27 August 2014

Weary

I'm not a particularly open person. I don't really like to tell anyone what I'm feeling. I'm almost pathologically averse to taking anyone's advice, and when I'm overwhelmed it's too emotionally draining to share.

That's why I love the Diaries. I can type what's happening and send it out into the ephemera that is the internet, devoid of actual conversation and tear-stains. Sometimes kind people read a post and offer encouragement or insight which I can heed or ignore, but I'm always bolstered by the mere act of writing. I think it's a little like praying.

I'm posting tonight for the first time since February because I'm very sad. And reading my last post made me cry a little more because I feel like I  haven't made any progress at all. In reality, that isn't true, because I was spending this week getting all my children ready for school.

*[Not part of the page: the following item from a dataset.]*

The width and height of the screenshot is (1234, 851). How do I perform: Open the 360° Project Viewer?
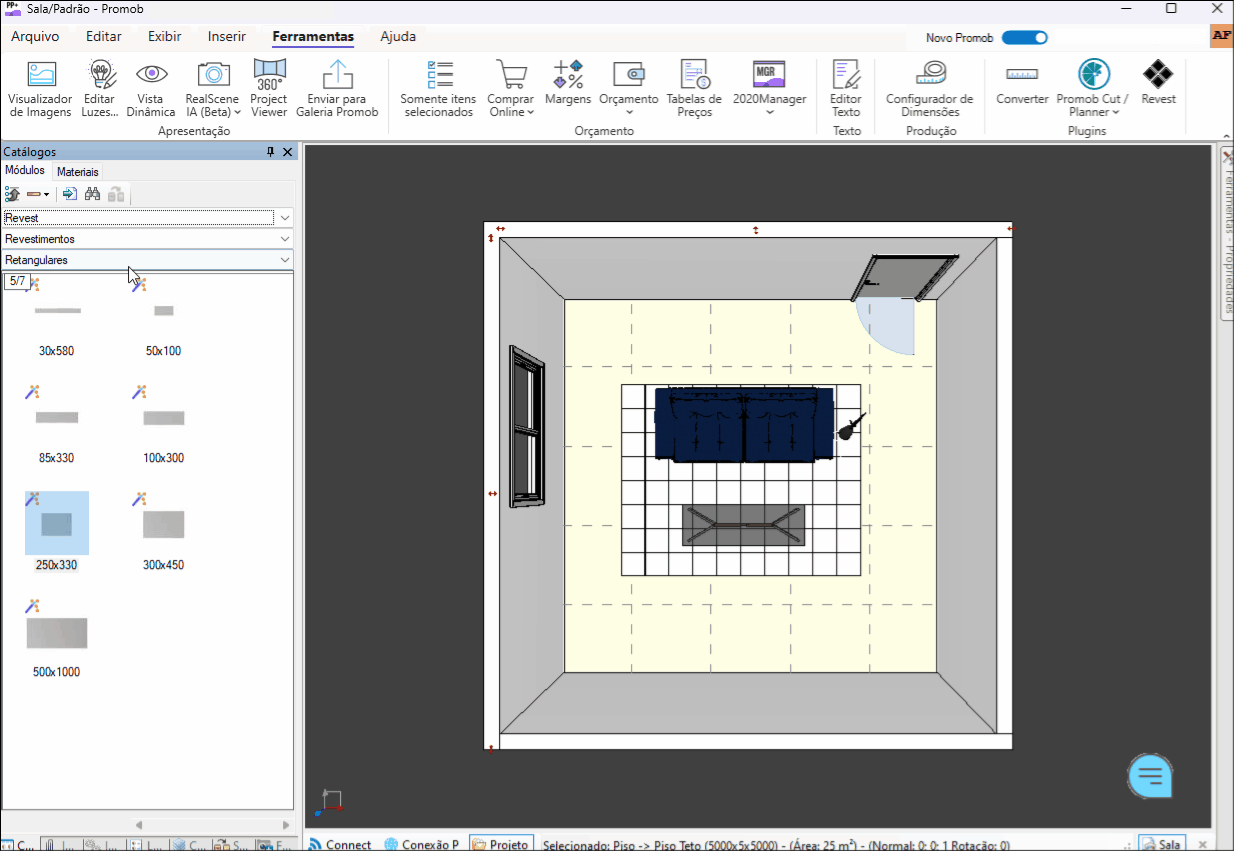[x=268, y=74]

One returns to college on Thursday, Two moves into his dorm on Sunday, Three begins junior year next week, and, miraculously, Four and Five agreed to attend the charter school in my county. But today I got a call from the special education coordinator there saying they couldn't accommodate Four's needs.

I'm wrecked.

Originally, it was our intent to try and enroll Five because the school is geared to so many of his interests. But after attending an open house and speaking with their director, we decided to submit an application for Four as well. During vacation I received the call that Four was admitted, but Five was still third on the waiting list. I was very hesitant to enroll only one of them, so I was thrilled when two students withdrew and Five got accepted as well! I really felt like the Universe was yelling at me, assuring me it was the right decision. I took the boys for a tour, nervous that Four would be critical, but at the end he was the first one to say it seemed great. I was so happy they would be attending together, bolstering one another, sharing the experience.

Today the coordinator explained that she didn't realize Four had been at a private school, in small classes with support. As a small charter school they don't have those resources; they don't even have aides in the classrooms. They do have small group instruction in some of the subjects, but they are very concerned that Four won't have the support he needs to be successful. Tonight, when I told Four about the school's concerns, he said, "I can adapt. I can deal with the larger class," and I had to explain that the school still might not take him. "Figures," he said. "We finally find the perfect school and I can't go." My heart almost broke. He wants to try and I want to give him that chance, but I know the school is going to say legally they can't provide the right supports, and I have to decide whether to fight.

My last post was about how much Four hated school, and this one is about how much he wants to go and can't. We haven't even told Five yet because I have to mentally gird myself for his reaction. He may not want to go if Four can't, and then we're back to square one. Why does everything have to be so hard? Every time I get through a crisis another one flares. These last three years have stripped me bare.

I'm weary. Weary of placing my faith in others. Weary of soldiering on. Weary of holding everyone together. Weary of believing everything will be okay.

I know it exists, but it's hard to see the happy ending right now through the tears.